Written problem -
Can you format every line of the material below as a JSON list of strings, one string per line, with blank lines skipped and the pictures left out?

Available records -
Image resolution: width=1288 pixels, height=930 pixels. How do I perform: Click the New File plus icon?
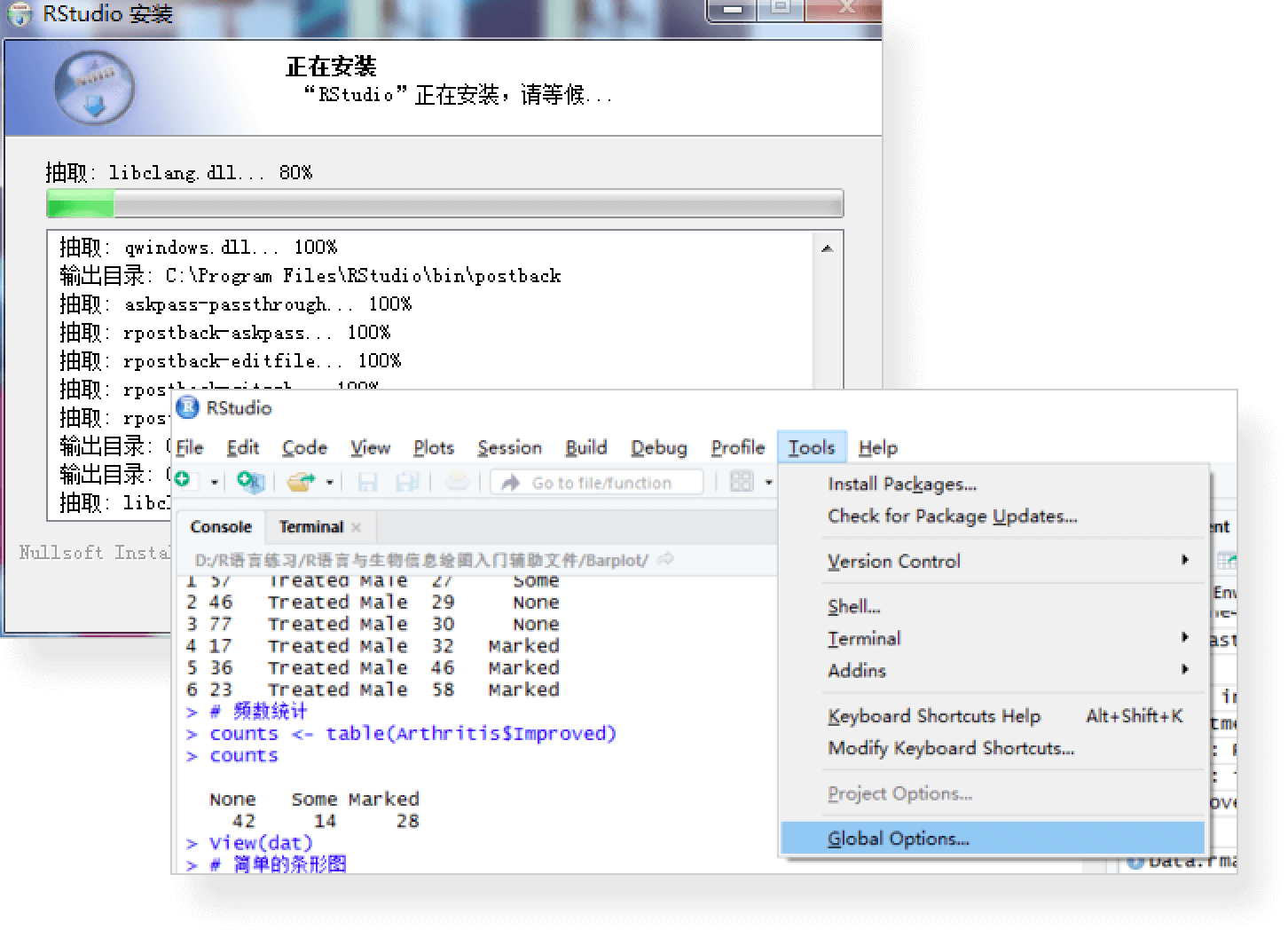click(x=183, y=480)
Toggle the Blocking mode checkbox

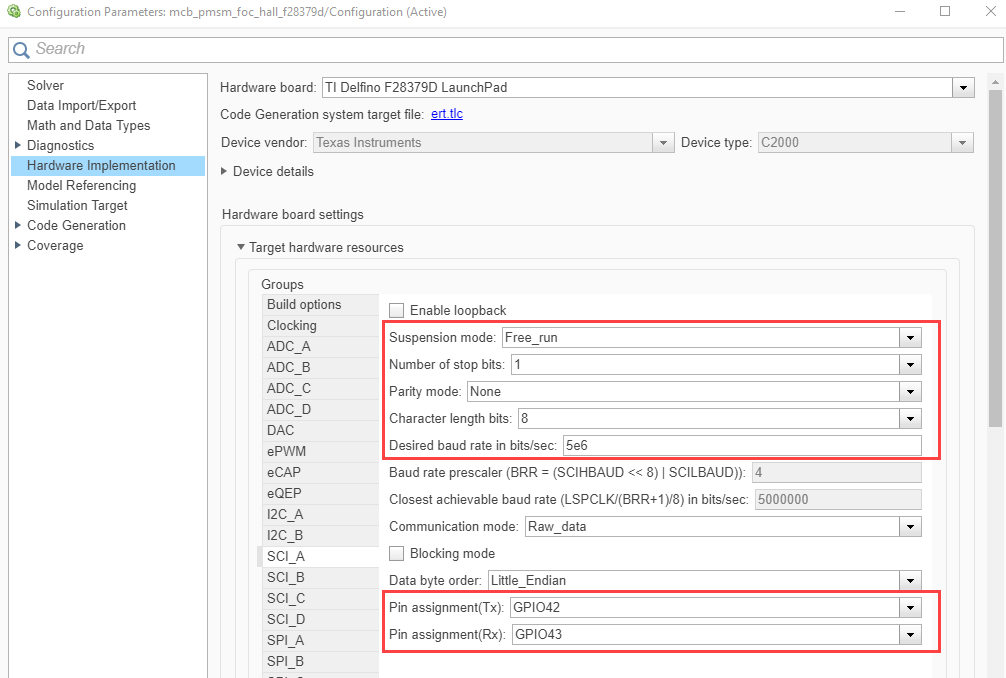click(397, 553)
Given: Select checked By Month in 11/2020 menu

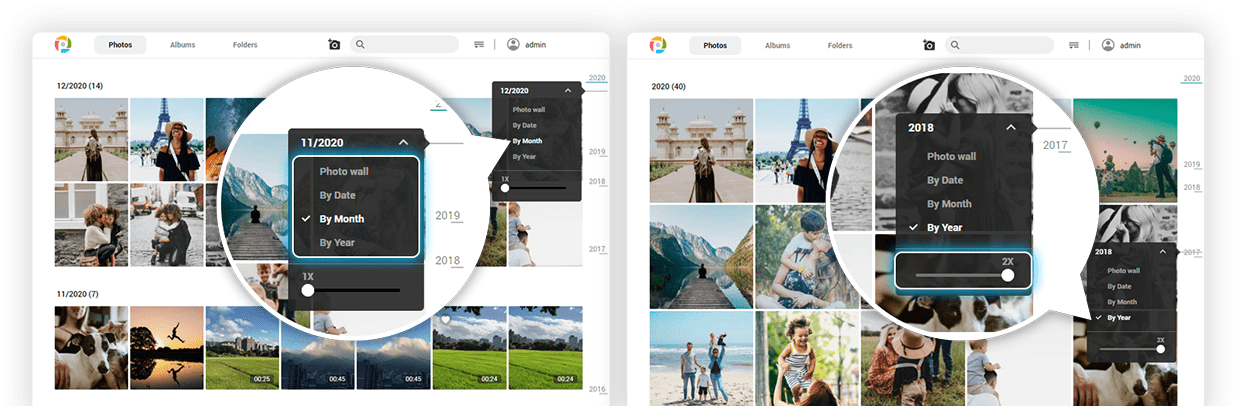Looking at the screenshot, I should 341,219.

Reply to the exercise -
[
  "Image resolution: width=1288 pixels, height=930 pixels. How do I perform: Click the New File plus icon?",
  "click(x=183, y=480)",
  "Toggle the Blocking mode checkbox",
  "click(397, 553)",
  "Given: Select checked By Month in 11/2020 menu",
  "Looking at the screenshot, I should 341,219."
]